Las incursiones aéreas sobre Londres llevaban meses en marcha y se habían incrementado a tal punto que pensé que nos volverían locos a todos. Por las noches esperábamos aterrorizados a que comenzara el gemido de las sirenas antiaéreas, y la expectativa era casi peor que el propio sonido, pues nadie lograba sentirse a salvo en el cinético silencio hasta que por fin e inevitablemente empezaban a sonar, y entonces, Zoya, Arina y yo corríamos hacia el refugio subterráneo de Chancery Lane -los dos largos túneles paralelos que se llenaban deprisa con residentes de las calles circundantes- para encontrar sitio.
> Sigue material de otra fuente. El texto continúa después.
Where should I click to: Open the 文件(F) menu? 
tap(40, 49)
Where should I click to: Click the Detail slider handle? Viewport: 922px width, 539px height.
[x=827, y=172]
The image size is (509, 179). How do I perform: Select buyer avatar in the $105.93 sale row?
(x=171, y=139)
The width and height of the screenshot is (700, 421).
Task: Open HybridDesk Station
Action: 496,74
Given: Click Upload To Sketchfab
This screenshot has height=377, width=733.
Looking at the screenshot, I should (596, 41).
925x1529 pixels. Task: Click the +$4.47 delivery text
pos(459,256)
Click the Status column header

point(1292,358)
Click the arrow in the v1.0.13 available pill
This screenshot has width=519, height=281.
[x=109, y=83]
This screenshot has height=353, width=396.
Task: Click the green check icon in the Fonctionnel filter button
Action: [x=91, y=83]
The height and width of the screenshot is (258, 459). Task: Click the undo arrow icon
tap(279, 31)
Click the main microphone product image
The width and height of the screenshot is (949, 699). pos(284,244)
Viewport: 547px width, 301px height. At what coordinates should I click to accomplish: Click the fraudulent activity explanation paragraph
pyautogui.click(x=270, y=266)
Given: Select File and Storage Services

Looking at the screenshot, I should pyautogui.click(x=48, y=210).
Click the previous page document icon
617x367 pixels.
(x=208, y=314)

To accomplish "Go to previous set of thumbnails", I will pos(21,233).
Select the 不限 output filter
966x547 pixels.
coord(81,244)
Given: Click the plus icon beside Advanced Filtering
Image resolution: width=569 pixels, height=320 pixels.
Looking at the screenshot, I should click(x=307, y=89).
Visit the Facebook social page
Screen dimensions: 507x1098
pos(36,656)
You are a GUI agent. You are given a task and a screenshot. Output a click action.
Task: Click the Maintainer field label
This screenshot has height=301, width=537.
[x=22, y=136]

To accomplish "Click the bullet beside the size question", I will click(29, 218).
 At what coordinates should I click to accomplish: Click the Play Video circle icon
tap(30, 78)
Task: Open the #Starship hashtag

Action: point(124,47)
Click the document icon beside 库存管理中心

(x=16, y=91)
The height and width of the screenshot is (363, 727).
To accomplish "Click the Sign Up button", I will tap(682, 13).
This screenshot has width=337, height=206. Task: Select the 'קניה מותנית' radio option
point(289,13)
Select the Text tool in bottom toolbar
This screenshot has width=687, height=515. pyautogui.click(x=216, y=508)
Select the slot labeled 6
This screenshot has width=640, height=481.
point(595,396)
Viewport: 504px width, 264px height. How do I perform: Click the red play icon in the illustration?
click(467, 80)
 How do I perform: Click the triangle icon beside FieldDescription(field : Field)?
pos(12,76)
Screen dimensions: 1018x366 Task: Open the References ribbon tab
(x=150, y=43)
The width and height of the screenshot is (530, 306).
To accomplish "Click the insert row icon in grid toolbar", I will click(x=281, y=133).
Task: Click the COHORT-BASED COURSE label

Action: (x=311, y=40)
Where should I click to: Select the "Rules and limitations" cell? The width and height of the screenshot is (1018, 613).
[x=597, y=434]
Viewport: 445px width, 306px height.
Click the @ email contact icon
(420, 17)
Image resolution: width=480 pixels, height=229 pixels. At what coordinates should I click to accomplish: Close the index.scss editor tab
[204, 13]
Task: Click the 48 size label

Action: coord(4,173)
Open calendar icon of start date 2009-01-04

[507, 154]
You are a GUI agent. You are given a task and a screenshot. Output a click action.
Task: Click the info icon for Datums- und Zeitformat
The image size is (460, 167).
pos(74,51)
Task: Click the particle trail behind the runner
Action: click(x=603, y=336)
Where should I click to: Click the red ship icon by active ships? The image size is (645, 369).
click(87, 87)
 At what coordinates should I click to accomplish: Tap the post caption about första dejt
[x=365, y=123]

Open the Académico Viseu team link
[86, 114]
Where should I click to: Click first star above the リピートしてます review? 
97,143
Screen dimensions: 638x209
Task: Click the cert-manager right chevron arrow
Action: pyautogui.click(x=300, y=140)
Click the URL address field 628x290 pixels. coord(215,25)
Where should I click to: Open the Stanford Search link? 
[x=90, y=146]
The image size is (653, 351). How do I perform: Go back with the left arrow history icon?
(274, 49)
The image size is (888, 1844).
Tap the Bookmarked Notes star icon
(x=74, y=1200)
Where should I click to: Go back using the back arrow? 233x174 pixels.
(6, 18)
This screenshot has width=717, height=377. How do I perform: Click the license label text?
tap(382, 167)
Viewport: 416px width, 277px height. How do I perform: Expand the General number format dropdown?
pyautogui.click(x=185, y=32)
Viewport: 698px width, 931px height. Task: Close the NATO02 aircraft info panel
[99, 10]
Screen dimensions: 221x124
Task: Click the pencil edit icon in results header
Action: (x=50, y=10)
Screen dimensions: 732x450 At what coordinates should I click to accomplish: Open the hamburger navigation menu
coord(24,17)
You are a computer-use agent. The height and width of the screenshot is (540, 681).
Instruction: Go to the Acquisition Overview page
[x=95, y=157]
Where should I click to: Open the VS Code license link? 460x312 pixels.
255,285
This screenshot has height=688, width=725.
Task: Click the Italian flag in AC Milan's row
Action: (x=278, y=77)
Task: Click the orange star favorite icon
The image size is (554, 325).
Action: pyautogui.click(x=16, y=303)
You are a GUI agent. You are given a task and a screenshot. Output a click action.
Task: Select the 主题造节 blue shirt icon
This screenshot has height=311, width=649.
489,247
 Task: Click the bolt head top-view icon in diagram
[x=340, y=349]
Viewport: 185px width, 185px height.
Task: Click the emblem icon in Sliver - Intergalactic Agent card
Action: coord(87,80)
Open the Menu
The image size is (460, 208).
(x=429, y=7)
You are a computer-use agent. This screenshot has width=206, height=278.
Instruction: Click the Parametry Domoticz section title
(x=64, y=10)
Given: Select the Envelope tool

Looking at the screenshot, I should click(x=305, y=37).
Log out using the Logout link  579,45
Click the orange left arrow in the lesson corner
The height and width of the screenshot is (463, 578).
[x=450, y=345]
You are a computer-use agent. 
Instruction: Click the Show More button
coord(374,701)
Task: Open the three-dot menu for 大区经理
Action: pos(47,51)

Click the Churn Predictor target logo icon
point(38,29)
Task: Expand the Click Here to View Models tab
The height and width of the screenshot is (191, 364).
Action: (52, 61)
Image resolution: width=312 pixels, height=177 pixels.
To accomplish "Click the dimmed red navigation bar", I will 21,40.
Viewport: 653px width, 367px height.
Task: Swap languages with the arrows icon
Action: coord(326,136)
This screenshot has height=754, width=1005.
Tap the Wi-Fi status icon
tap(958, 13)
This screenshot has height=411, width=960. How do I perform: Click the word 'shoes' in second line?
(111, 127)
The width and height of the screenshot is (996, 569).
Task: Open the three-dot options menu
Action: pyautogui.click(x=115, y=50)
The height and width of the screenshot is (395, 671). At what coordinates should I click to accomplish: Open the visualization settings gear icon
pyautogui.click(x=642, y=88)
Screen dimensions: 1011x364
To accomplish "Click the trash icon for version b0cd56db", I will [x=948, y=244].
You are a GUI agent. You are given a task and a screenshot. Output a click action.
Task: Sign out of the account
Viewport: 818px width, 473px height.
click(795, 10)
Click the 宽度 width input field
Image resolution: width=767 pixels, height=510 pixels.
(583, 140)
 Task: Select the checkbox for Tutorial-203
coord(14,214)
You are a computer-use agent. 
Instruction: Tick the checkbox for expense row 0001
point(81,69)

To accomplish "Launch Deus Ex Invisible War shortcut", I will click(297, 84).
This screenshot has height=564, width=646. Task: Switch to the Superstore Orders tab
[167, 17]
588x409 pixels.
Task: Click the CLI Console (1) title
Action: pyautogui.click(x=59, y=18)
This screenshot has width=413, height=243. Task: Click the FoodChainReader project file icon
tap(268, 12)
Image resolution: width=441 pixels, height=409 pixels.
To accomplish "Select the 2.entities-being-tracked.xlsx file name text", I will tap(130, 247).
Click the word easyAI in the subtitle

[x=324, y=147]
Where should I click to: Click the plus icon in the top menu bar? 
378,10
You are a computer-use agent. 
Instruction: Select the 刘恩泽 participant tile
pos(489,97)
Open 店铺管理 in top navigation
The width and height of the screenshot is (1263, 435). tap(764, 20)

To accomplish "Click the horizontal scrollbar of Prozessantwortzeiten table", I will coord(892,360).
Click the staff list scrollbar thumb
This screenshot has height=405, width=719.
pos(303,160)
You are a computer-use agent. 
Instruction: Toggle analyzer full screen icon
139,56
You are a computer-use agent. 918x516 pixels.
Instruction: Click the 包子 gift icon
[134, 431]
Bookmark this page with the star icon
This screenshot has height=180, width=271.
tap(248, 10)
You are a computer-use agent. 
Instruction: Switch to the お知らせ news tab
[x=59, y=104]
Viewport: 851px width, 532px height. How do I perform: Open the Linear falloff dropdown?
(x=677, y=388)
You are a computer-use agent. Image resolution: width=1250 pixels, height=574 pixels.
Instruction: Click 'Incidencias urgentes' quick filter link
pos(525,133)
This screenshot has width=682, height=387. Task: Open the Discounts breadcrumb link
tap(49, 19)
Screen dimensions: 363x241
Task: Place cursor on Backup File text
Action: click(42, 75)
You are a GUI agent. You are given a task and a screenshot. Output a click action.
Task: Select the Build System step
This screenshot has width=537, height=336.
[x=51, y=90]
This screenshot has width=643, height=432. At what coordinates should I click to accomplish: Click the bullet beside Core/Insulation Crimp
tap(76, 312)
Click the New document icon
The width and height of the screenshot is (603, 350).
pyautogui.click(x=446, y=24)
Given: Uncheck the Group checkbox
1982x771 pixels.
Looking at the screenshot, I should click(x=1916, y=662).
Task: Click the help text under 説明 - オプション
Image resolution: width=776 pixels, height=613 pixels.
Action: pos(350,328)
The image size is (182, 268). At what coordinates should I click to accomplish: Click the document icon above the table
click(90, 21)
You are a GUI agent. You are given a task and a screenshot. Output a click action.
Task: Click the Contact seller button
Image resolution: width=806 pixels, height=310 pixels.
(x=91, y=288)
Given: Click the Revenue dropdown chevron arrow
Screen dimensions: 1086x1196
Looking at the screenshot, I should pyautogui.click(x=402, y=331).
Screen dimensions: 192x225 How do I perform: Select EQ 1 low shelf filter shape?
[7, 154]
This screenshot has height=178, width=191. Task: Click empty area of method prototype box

Sólo había ocho refugios como ése en la ciudad, muy pocos para la cantidad de personas que los necesitaban, y eran lugares oscuros y desagradables, pasadizos subterráneos apestosos, ruidosos y fétidos, donde, por irónico que fuera, nos sentíamos aún menos a salvo que en casa. Pese a las estrictas reglas sobre a qué refugio debía dirigirse cada uno, la gente empezaba a acudir a media tarde desde los barrios más distantes de Londres y esperaba fuera para asegurarse un sitio, y solía haber una indecorosa carrera para entrar en cuanto abrían las puertas. Pese a la leyenda popular que se ha forjado con el tiempo, avivada por las llamas del patriotismo y la paz que da la retrospectiva cuando uno está a salvo, no recuerdo momentos alegres en esos refugios; pocas noches había alguna muestra de solidaridad entre aquellas pobres ratas obligadas a esconderse bajo tierra. Rara vez hablábamos, rara vez reíamos, nunca cantábamos. Nos congregábamos en pequeños grupos familiares, temblando ansiosos y con los nervios a flor de piel. Teníamos la constante y aterradora sensación de que, en cualquier momento, el techo se derrumbaría sobre nuestra cabeza para enterrarnos a todos en tumbas coronadas por escombros bajo las calles de la ciudad destruida.